He threw for 287 yards and three touchdowns, including multiple completions featuring near impossible accuracy. He threw sidearm, downfield and seemingly through needles. He was brilliant.
“I thought Matthew Stafford was outstanding,” Rams coach Sean McVay said. “I thought he made great decisions, some unbelievable big shots he took advantage of, he was great on third down.”
This was exactly the Stafford the Rams were hoping to see. His connection with Cooper Kupp (13 catches for 123 yards) belies the fact that they are in their first season as teammates. His ability to make huge plays out of busted ones changed the game.
“I thought we were efficient in the passing game, taking what they gave us and then we took some shots and hit those shots,” said Stafford, who hit Odell Beckham Jr. for 40 yards, Kupp for 44 and Van Jefferson Jr. for 58.
Then there were the little things, the winning things. Maybe none was bigger than chasing down his own fumble after being strip sacked. Just about everyone else on the field thought it was just an incomplete pass. It wasn’t. The ball was live. Stafford recovered and two snaps later threw a touchdown that pushed the lead to 27-13.
“I was screaming as I was running [for it],” Stafford said. “I [thought] it was an incomplete pass, but I didn’t want to leave it to chance.”
Those were the moments that Arizona lacked. It doesn’t all fall on the coach, but while Kingsbury has done excellent work to get the Cardinals to 10-3, no one has any idea if the third-year coach is built for the playoffs, where every decision gets magnified.
Among the questionable ones was a fourth-and-1 from the Rams' 37-yard line with 5:24 remaining in the game and Arizona trailing by 10. Kick the field goal — Matt Prater was bombing them in — and it's a one-score game with plenty of time left. The Cardinals were always going to need a field goal.
Instead they went for it, got stuffed and handed L.A. a huge advantage. Even though the Rams were forced to punt, they still had a two-score lead.
“I like the call, it just didn’t work out," Kingsbury said. "You’ve got to give them credit. I’d go for it 100 times out of 100.”
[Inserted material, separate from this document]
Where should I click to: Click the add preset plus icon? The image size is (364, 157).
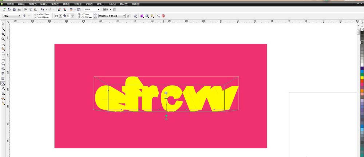tap(24, 16)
When the Cardinals got the ball back with 2:44 remaining, they ran an 11-play drive until fourth down forced them to attempt a 49-yard field goal with 41 seconds remaining. Prater hit it, cutting the lead to 30-23, but there was almost no time left. They had numerous options to kick sooner and preserve the clock.
Instead, after the Cards recovered the onside kick, they were forced into a hurried, sloppy drive that featured two offensive penalties and some final-play confusion over whether Kyler Murray was supposed to spike it or attempt a Hail Mary. Instead, with an offensive line not blocking, Aaron Donald ended the game with a sack.
“It was miscommunication between me and the o-line,” Murray said. “They thought it was going to be ‘spike.’ But that’s heat of the moment stuff. I don’t even recall what was being said in the helmet.”
That’s the kind of stuff that needs to be sewn up. It was just part of the problem.
“A lot of penalties, the two turnovers, conversions on fourth down,” Murray said. “If we do a lot of things differently, it would have ended differently.”
Except they didn’t. So it didn’t. Arizona is still first in the NFC West, although it has given up the No. 1 seed. Kingsbury could only shrug. Considering his team is just 3-3 at home and 7-0 on the road this season, however, he joked that maybe they’re better off as a lower seed.
Kingsbury has just one year on his contract remaining and his name got floated (probably not coincidentally) for an open job at the University of Oklahoma, even though the Sooners never considered him.
This has been a breakthrough season, and Arizona would be wise to keep him around. But the spotlight of January is coming, and any backfiring decision can end a season and wreck a reputation.
It’s the big games, the playoff games, after all, where respect is truly handed out.
Just ask Matthew Stafford. He’s still looking for his.